The Senate chamber sits in the part of the building designed by Charles Bulfinch and completed in 1798. Most of the chamber – which originally held the House of Representatives until that branch moved to its larger quarters down the hall in 1898 – has been changed from the original design, but its sunburst ceiling remains the same.
The chamber is expected to retain many of its features after the restoration – including the horseshoe shape of the senators’ desks and general configuration of the room – and much of the work will take place behind the walls of the chamber.
In the final minutes of the Senate’s final session in its chamber before making way for the renovations last month, a loud bang that seemed to come from above echoed throughout the chamber and a staffer who looked up upon hearing the bang was struck in the eye with small debris. He was not seriously injured.
Lawmakers authorized $20 million in 2014 to renovate the Senate chamber and facilities, after Senate officials highlighted structural issues including falling ceiling pieces, cracking in major cornices, columns leaning in and away from the original structure, and deterioration of lower decorative walls.
The total project cost is estimated at $22.6 million and Colantonio of Holliston was awarded a $14.1 million contract for the construction work, according to the Senate president’s office.
Work crews will take on the project as lawmakers and Gov. Charlie Baker struggle with state budget problems stemming from low growth in tax revenues and major increases in health care spending. Democrats in the Legislature have joined activists in pressing for a $2 billion tax package on high earners.

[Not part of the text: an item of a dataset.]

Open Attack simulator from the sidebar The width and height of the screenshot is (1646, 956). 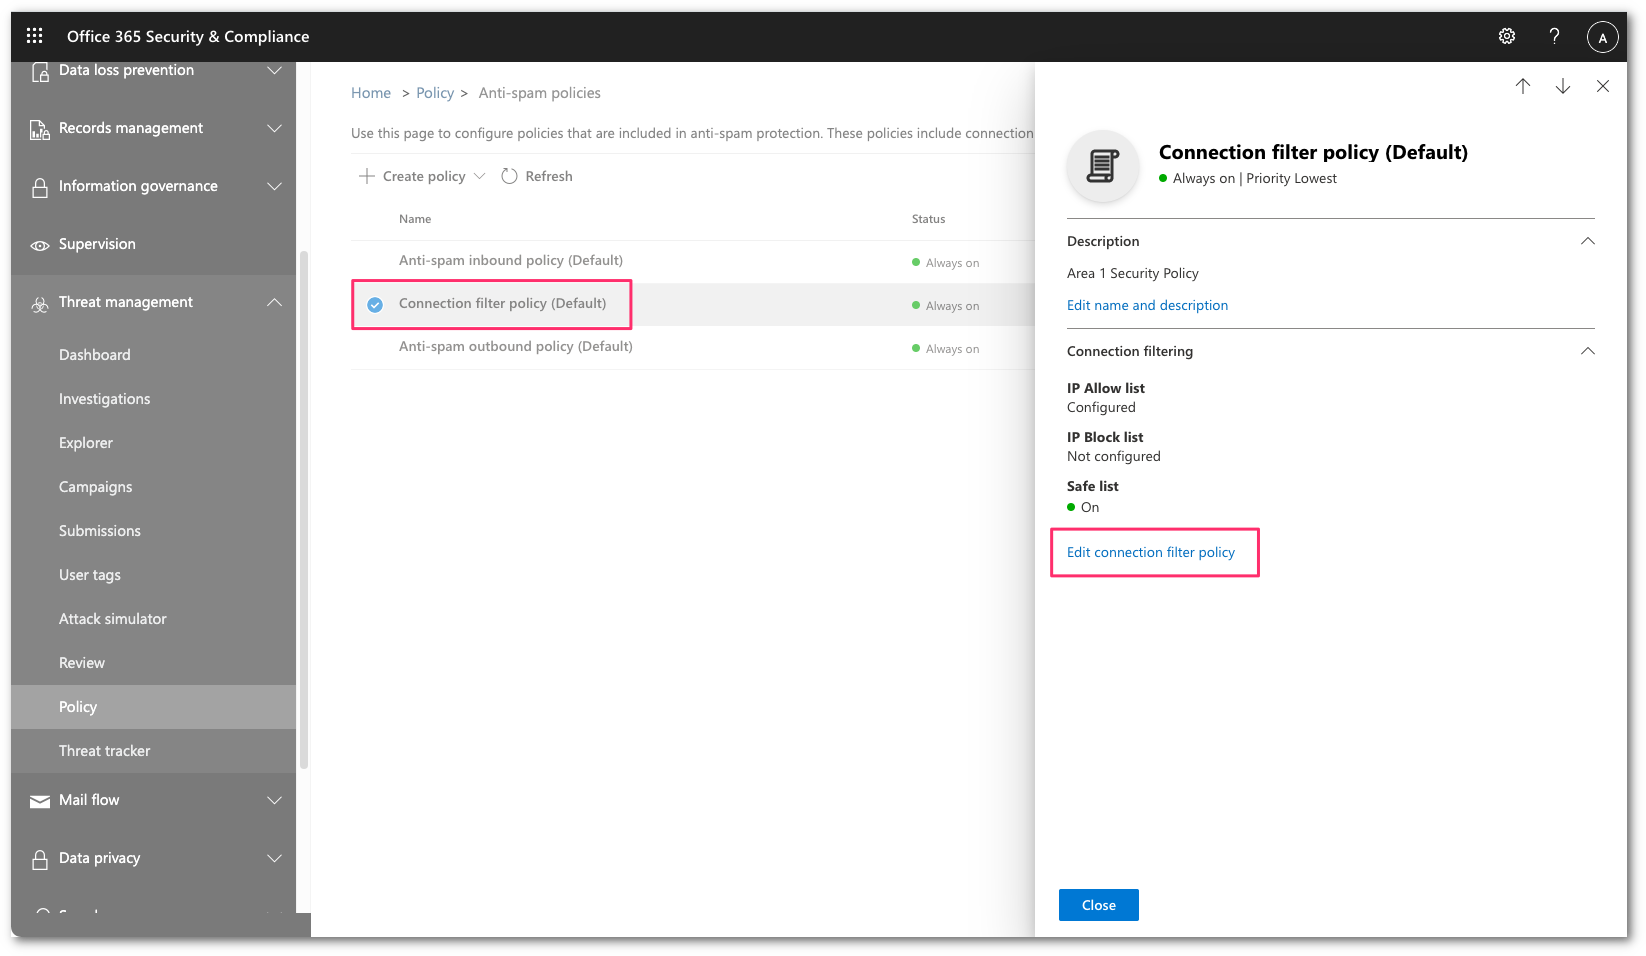coord(112,618)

The Senate will hold its sessions in the just-renovated Gardner Auditorium as work is underway in the chamber, and the project is projected to be completed by January 2019.
The large chandelier that hangs from the chamber’s domed ceiling will be removed, restored and re-lamped using LED lights and bulbs pointed up into the dome so the light bounces off the dome, mimicking the natural lighting of the chamber’s original design, he said.
And the lower decorative walls that line the chamber – which are made up of about 1,500 individual wood blocks – will be dismantled, individually numbered, stripped of the 20 to 25 coats of paint they have accumulated over the years, repainted and replaced to their exact locations.
The goal of the project, Coios and Rosenberg said in a statement, is to make the Senate chamber safer and more comfortable, and add modern technology where possible without sacrificing the historic character of the space.